### THE RECORDS ###

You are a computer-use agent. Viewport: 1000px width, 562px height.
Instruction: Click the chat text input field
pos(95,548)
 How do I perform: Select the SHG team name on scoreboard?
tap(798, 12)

###
### THE RECORDS ###

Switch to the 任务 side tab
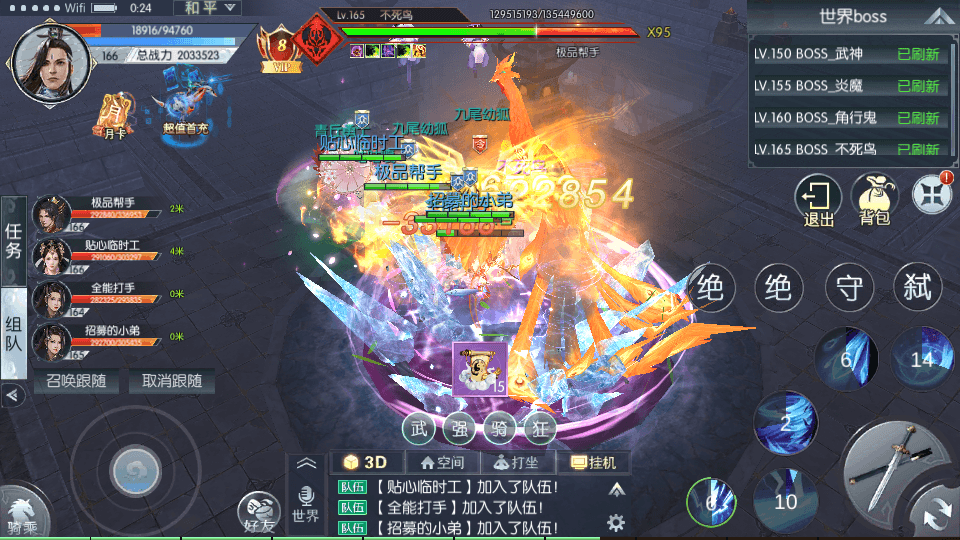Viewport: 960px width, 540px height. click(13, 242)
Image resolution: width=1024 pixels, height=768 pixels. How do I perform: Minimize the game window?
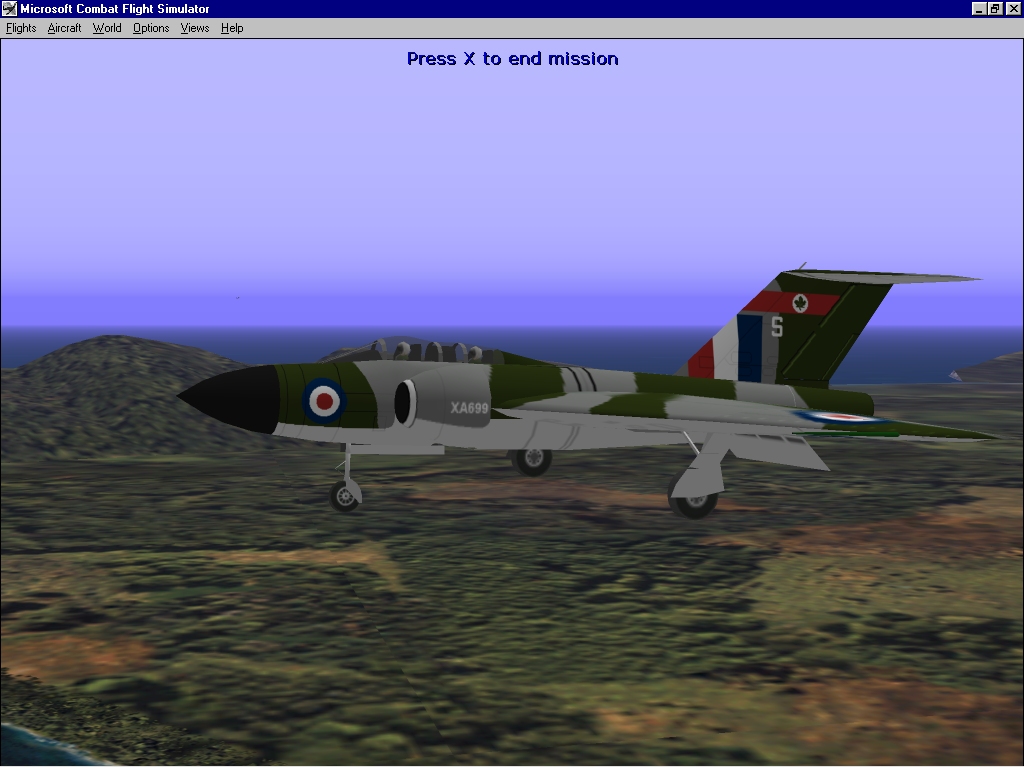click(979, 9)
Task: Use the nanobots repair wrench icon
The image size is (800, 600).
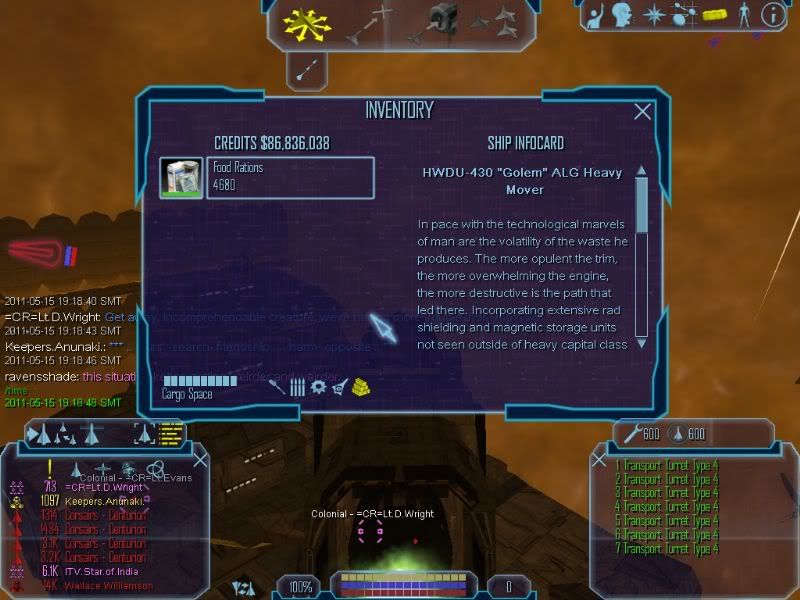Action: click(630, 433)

###

● **TO BE DONE**: Convert everything from the line containing "You are a computer-use" down to the line containing "tap(798, 12)" into a Markdown table with the columns Row and Line, leaving out any blank lines.

● **TASK OUTPUT**:
| Row | Line |
|---|---|
| 1 | You are a computer-use agent. Viewport: 1000px width, 562px height. |
| 2 | Instruction: Click the chat text input field |
| 3 | pos(95,548) |
| 4 |  How do I perform: Select the SHG team name on scoreboard? |
| 5 | tap(798, 12) |